Snow

Snow by Orhan Pamuk

by Orhan Pamuk

Last Friday, the day our book club was scheduled to meet, I noticed this article in the New York Times. Normally, a headline about an Armenian editor being assassinated in Turkey would never have caught my eye for more than a few seconds. But, it fit so closely to the issues dealt with in Snow, which I had just finished reading, I decided to pay attention. I won’t go into the details of the assassination, as it has received quite a bit of media attention that you can read for yourself here, here and here. But I will say that it set this novel forthrightly in reality for me.

Epic in scope, [Snow] encapsulates many of the political and cultural tensions of modern Turkey into a few snowy days in a small Turkish town and successfully combines humor, social commentary, mysticism, and a deep sympathy with its characters.

In October 2006, Pamuk became the first Turk ever to win the Nobel Prize, describing him as such:

…who in the quest for the melancholic soul of his native city has discovered new symbols for the clash and interlacing of cultures.

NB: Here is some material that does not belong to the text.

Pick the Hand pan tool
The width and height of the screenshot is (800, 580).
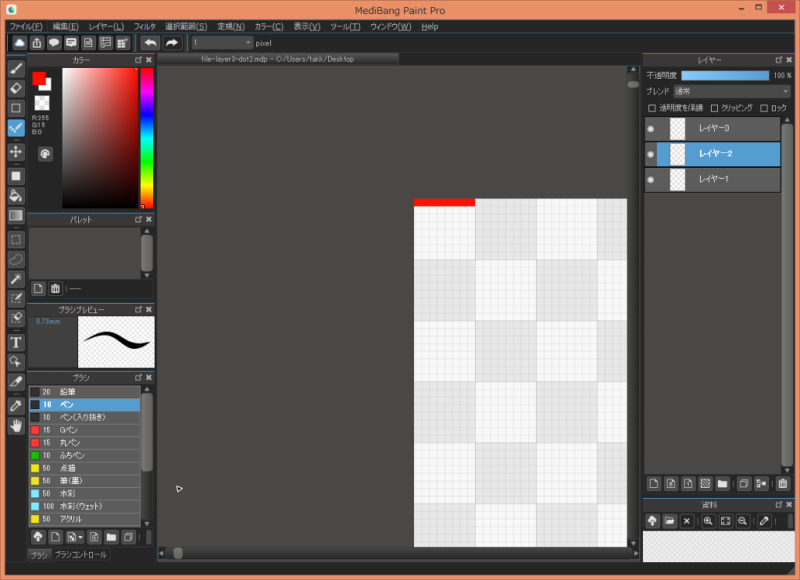(x=16, y=426)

As someone without much knowledge of Turkey or its culture, I was glad to read something from the Turkish perspective — something to counterbalance the animosity I’ve witnessed towards Turkish exiles and immigrants in Western Europe (i.e. opposition to Turkey becoming a member of the European Union, blaming of immigrants for a country’s social ills, etc.). The book readily depicts the complexities of religion, faith, and fundamentalism within a secular state struggling to find its place in Europe (or figuring out whether it even wants to be “European”). While intense, I think this book is too important in today’s political climate not to read.